* [Task description]
A verbatim copy of the records below, pictures omitted, is the task.

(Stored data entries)
....

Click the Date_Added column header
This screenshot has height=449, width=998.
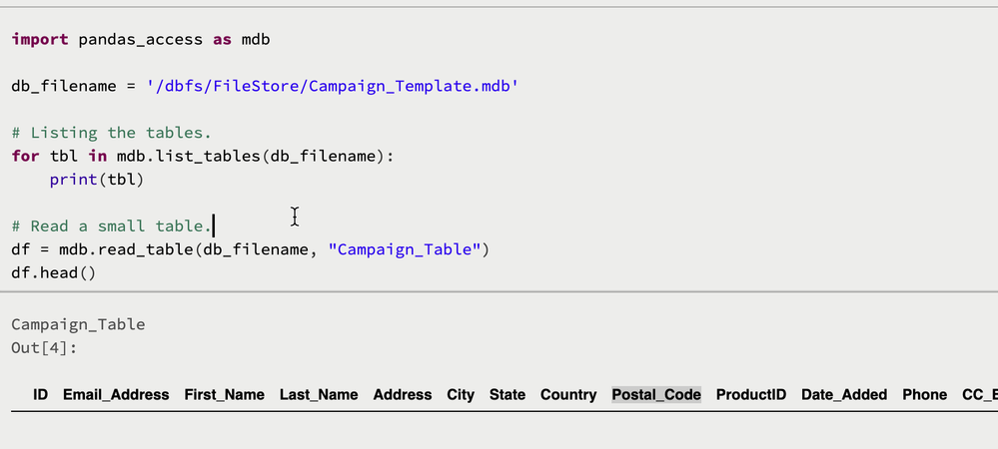844,395
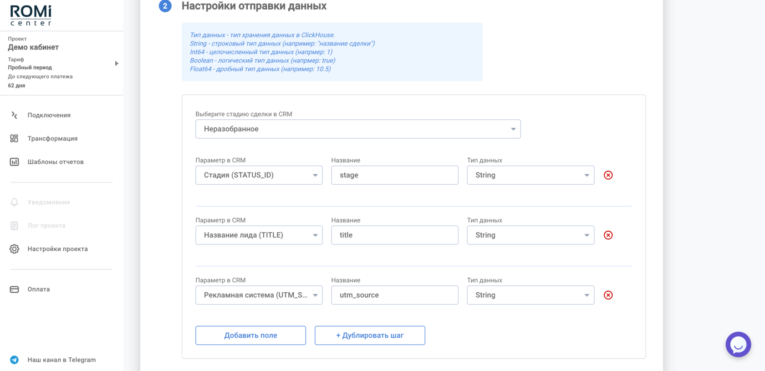The width and height of the screenshot is (765, 371).
Task: Expand the Название лида (TITLE) dropdown
Action: pyautogui.click(x=259, y=235)
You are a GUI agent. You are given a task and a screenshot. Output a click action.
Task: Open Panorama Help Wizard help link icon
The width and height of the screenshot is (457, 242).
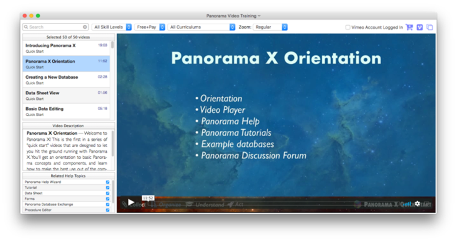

....

* [Answer box]
Click the Date_Added column header
This screenshot has height=449, width=998.
844,395
The width and height of the screenshot is (765, 371).
Task: Expand the Название лида (TITLE) dropdown
Action: pyautogui.click(x=259, y=235)
You are a GUI agent. You are given a task and a screenshot. Output a click action.
Task: Open Panorama Help Wizard help link icon
The width and height of the screenshot is (457, 242).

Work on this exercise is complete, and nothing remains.